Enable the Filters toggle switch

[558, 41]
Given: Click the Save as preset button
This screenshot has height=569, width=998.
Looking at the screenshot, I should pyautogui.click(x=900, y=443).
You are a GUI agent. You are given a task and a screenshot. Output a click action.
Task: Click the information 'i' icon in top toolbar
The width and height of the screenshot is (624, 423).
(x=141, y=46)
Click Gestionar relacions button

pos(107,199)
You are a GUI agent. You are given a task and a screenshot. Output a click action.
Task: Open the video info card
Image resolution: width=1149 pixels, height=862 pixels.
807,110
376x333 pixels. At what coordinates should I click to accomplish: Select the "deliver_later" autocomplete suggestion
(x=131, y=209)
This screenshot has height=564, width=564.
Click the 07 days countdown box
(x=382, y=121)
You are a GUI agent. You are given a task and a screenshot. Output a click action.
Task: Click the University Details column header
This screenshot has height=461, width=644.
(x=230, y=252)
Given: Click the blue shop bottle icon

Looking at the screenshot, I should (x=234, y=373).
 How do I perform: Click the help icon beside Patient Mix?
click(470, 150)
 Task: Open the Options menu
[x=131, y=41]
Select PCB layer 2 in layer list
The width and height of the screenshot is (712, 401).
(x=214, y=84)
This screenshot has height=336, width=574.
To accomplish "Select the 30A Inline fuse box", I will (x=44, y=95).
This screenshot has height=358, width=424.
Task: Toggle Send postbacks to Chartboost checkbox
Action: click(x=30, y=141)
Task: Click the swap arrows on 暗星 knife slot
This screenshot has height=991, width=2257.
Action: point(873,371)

- Exercise details
Copy out every item above again, line for line, without changing a single character.

- The answer
Enable the Filters toggle switch

[558, 41]
Given: Click the Save as preset button
This screenshot has height=569, width=998.
Looking at the screenshot, I should pyautogui.click(x=900, y=443).
You are a GUI agent. You are given a task and a screenshot. Output a click action.
Task: Click the information 'i' icon in top toolbar
The width and height of the screenshot is (624, 423).
(x=141, y=46)
Click Gestionar relacions button

pos(107,199)
You are a GUI agent. You are given a task and a screenshot. Output a click action.
Task: Open the video info card
Image resolution: width=1149 pixels, height=862 pixels.
807,110
376x333 pixels. At what coordinates should I click to accomplish: Select the "deliver_later" autocomplete suggestion
(x=131, y=209)
This screenshot has height=564, width=564.
Click the 07 days countdown box
(x=382, y=121)
You are a GUI agent. You are given a task and a screenshot. Output a click action.
Task: Click the University Details column header
This screenshot has height=461, width=644.
(x=230, y=252)
Given: Click the blue shop bottle icon

Looking at the screenshot, I should (x=234, y=373).
 How do I perform: Click the help icon beside Patient Mix?
click(470, 150)
 Task: Open the Options menu
[x=131, y=41]
Select PCB layer 2 in layer list
The width and height of the screenshot is (712, 401).
(x=214, y=84)
This screenshot has height=336, width=574.
To accomplish "Select the 30A Inline fuse box", I will (x=44, y=95).
This screenshot has height=358, width=424.
Task: Toggle Send postbacks to Chartboost checkbox
Action: click(x=30, y=141)
Task: Click the swap arrows on 暗星 knife slot
This screenshot has height=991, width=2257.
Action: point(873,371)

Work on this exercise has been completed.